Next, LPS was applied in WT mice, STING^gt mice and DMX-treated WT (DMX WT) mice, and the histology of liver was assessed, and serum ALT, AST as well as cytokines concentrations were detected. H&E staining showed that there were obvious ballooning degeneration of hepatocytes and an increased number of leukocyte infiltration in liver tissues of WT mice challenged with LPS. Compared with WT mice, STING^gt mice challenged with LPS showed less swelling hepatocytes and lighter inflammation in liver tissues (Fig. 2A–B). The serum levels of ALT and AST, as well as IFN-β, TNF-α and IL-1β were all significantly reduced in STING^gt mice. Compared with WT mice treated with LPS alone, the addition of STING agonist DMX worsened liver injury with more severe morphology changes and higher serum concentrations of ALT, AST (Fig. 2C–D) and IFN-β, TNF-α, IL-1β (Fig. 2E–G) as well. Furthermore, we challenged mice with a higher does of LPS (25 mg/kg) to observe whether STING deficiency protect mice from death. Under the same experimental settings, WT mice showed 60% mortality within 96 h after receiving LPS. In comparison, 90% STING^gt mice survived more than 96 h after LPS administration. As we expected, in DMX-treated WT group, the mortality was markedly increased, only 10% of mice challenged with LPS survived within 96 h (Fig. 2H). Altogether, these data indicated that STING signaling played a critical role in sepsis-induced systemic inflammatory response and liver injury.

Fig. 2.

STING signaling activation plays a critical role in LPS-induced systemic inflammatory response and liver injury. (A–B) Representative hematoxylin and eosin (H&E) staining and histology scores of liver sections in WT, STING^gt, or DMX-treated WT mice with or without LPS challenge (n = 6, bar = 20 μm). (C–D) ALT and AST concentrations in mouse serum in each group (n = 6). (E–G) Levels of inflammatory cytokines including IFN-β, TNF-α and IL-1β in mouse serum in each group (n = 6). (H) The Kaplan-Meier survival analysis after LPS (25 mg/kg) treatment in WT, STING^gt, or DMX-treated WT mice (n = 10). Data are expressed as mean ± SEM, *p < 0.05, **p < 0.01, ***p < 0.001, ns, no significance.

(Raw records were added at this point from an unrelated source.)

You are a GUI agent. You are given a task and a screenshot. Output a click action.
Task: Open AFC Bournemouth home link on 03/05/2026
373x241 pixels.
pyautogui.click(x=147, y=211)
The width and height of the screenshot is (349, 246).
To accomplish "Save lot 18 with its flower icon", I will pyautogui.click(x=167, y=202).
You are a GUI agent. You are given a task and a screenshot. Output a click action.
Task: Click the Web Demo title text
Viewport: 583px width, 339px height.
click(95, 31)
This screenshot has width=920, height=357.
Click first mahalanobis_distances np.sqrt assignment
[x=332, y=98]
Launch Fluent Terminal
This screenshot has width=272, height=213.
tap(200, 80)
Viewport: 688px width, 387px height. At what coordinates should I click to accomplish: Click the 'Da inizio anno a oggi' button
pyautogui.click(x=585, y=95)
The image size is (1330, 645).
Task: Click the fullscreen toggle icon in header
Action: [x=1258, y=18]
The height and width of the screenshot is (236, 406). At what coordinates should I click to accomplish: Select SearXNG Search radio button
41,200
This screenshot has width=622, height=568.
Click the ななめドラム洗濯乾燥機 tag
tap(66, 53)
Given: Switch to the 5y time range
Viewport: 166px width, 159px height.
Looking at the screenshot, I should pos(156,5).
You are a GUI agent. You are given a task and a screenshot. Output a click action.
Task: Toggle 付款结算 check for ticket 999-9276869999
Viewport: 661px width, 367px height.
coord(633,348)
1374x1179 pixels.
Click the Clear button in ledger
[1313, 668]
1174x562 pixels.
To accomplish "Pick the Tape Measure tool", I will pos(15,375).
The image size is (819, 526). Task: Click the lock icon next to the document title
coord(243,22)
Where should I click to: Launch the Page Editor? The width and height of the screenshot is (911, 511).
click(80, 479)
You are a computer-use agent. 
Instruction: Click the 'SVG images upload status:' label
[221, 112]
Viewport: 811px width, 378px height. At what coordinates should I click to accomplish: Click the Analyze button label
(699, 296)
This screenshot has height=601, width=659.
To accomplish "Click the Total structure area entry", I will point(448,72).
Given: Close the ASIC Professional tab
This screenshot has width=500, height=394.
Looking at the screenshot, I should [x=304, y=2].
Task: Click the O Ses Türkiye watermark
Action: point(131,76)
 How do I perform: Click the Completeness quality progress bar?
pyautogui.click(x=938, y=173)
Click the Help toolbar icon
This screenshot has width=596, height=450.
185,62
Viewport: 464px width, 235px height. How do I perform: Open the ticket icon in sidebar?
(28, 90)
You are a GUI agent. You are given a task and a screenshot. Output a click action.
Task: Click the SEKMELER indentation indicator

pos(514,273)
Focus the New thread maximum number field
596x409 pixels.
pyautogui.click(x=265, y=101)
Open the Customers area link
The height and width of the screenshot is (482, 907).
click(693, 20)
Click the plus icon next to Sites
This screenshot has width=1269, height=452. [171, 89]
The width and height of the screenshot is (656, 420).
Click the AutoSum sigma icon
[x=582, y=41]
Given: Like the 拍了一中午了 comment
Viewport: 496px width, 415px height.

3.3. STING signaling activation in LPS-treated KCs enhances hepatocyte death

Previous reports showed that pro-inflammatory activation in KCs during sepsis was associated with liver injury in sepsis. We speculated that STING signaling activation in KCs mediated LPS-induced liver injury. We first analyzed the role of STING signaling in hepatocytes death in LPS-challenged mice. The apoptotic and necroptotic events in isolated hepatocytes from WT mice were upregulated after LPS treatment, as indicated by the increased cleaved-caspase3 and the phosphorylation of mixed lineage kinase domain-like (MLKL), which was consistent with our previous findings about increased hepatocytes death in a rat model of cecal ligation and puncture (CLP) [29]. Comparatively, apoptotic and necroptotic levels in hepatocytes were significantly reduced in LPS-treated STING^gt mice. The addition of STING agonist DMX further worsened hepatocyte death from WT mice treated with LPS (Fig. 3A–C). Evidences suggested that STING activation contributes to hepatocyte apoptosis and necroptosis in LPS-challenged mice.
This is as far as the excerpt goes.